Il restauro ha rivelato la vera natura dell’opera, altre due sculture all’interno dell’ultima in cartapesta, una sorta di matrioska appartenente a tre stili e contesti storici differenti.
La “terza Madonna” (in ordine cronologico), opera schedata e informatizzata nel Catalogo Generale dei Beni Culturali, ha testa e mani in legno, posticci e non originari, innestati in uno pseudo corpo in cartapesta e risale alla prima metà del sec.XIX. Una datazione, questa, desunta dai fogli di carta utilizzati per la realizzazione dell’opera e provenienti dalle cronache giudiziarie risalenti al periodo pre-unitario (evidenti sono infatti le date 28 ottobre 1810 e 26-29 aprile 1811 indicate sulle deteriorate pagine). Il trono ligneo ha inglobato totalmente la scultura in cartapesta e il rifacimento del 1900 è testimoniato dall’iscrizione posta sul retro che recita:
“RISTAURATA A DIVONEZIONE DI S. LUCIA DI DOMENICA E ROCCO ANNELLA DI ANDREA A.D. 1900”.
Smontate le parti in legno della struttura, si notò che si erano interposti dei piccoli blocchi in legno utili per la costruzione delle ginocchia. Il restauro svelò che, quasi incollata alla parte interna della cartapesta, ci fosse uno strato sottile di legno decorato con motivi floreali, dipinto ad acquerello, impreziosito con inserti in oro e con cintola posta attorno alla vita (seconda Madonna).
Questo strato ligneo venne poi irrobustito dalla restauratrice con del tessuto telato per permettere il distacco dal supporto senza causare gravi danni. Corrispondeva alla descrizione cinquecentesca della “seconda Madonna” citata nella visita pastorale del Monsignor Giovanni Battista Santoni(o), (Taranto, 1529 – Roma, 29 febbraio 1592) Vescovo di Tricarico, datata 1588 e prima descrizione documentata della scultura.

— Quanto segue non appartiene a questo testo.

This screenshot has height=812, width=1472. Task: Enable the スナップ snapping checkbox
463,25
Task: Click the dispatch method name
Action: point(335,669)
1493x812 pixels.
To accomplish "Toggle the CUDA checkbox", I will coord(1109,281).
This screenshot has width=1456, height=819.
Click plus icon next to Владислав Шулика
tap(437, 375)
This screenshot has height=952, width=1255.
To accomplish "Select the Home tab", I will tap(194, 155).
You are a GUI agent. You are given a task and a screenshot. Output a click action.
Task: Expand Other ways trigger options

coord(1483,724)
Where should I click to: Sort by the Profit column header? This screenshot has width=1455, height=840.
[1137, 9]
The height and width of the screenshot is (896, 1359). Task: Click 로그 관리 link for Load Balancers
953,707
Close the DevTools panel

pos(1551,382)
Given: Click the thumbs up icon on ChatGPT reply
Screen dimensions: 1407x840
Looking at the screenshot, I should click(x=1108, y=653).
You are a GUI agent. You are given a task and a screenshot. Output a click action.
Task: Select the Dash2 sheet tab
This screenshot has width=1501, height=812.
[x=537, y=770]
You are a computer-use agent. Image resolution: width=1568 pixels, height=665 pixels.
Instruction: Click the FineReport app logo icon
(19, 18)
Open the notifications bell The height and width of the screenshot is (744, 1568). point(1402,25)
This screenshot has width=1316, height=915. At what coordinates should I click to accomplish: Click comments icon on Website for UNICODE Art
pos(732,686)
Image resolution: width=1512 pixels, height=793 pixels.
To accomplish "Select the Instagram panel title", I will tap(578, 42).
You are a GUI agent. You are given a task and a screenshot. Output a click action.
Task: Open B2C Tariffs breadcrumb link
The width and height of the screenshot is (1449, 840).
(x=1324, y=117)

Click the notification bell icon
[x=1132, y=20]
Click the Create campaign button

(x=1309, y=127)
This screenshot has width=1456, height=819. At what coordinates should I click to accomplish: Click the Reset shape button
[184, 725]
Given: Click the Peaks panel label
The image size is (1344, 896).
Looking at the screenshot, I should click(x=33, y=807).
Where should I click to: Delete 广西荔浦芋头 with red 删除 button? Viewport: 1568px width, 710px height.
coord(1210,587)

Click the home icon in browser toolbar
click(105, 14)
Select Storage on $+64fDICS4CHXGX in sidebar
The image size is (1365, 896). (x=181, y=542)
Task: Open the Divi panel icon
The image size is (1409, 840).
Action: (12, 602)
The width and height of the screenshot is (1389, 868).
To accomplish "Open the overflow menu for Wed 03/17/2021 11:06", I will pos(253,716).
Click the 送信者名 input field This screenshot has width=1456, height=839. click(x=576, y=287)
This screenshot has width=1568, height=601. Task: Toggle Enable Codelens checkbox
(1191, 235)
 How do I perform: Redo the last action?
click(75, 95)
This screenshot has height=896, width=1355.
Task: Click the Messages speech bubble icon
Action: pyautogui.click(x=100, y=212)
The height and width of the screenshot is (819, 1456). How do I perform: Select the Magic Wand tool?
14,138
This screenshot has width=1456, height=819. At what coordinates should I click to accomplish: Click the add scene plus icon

Nella visita pastorale si legge:
“[…] a latere epistulae dicti altaris extat aliud parvum altare quod repertum et cooprtum tribus tobaliis lineis ac pallio laneo croceo cum cruce in medio, supra quod in muro et in alia cappellula extat similis statua mariae virginis coloribus et auro ornata et in dicto altari nondum celebratur”.
Sollevato lo strato della seconda “Madonna”, si notò ce ne fosse un’altra datata seconda metà del sec. XIII in legno policromo e acefala, molto deteriorata. Era la “prima Madonna”. Evidenti sono, ancora oggi, la veste decorata con motivi floreali, il drappeggio nella parte inferiore e i piedini che spuntano sotto la tunica. La statua presenta delle bruciature, probabilmente danneggiata dall’incendio avvenuto nel 1272 che distrusse buona parte del paese tanto che Accettura venne esentata dal pagamento delle tasse.
Oggi le “tre Madonne” incantano. Sono esposte in successione cronologica nella stessa teca.
C’è un prius che va salvaguardato ed è il peso della memoria, della trasmissione alle nuove generazioni di quanto più significativo il nostro passato abbia prodotto e tramandato in forme tangibili capaci di quella grande potenza espressiva che abbiamo tutti il diritto di preservare. La riscoperta di questi due tesori d’arte e di spiritualità racchiusi nel più grande scrigno che prende il nome di Basilicata, richiama l’attenzione dell’osservatore attento e diligente sul patrimonio artistico e culturale di grande livello della nostra regione. Gli storici dell’arte che come me amano in maniera smisurata questo territorio e fortemente motivati, sono chiamati a tutelare e a valorizzare, senza risparmio di energie e nell’interesse delle nostre comunità, opere che nella specificità dei temi e dei soggetti e nella valenza universale del loro significato, rappresentano l’identità di un territorio ancora tutto da scoprire.
Un interessante viaggio nell’arte di un piccolo paese dell’entroterra lucano che vale la pena programmare e compiere.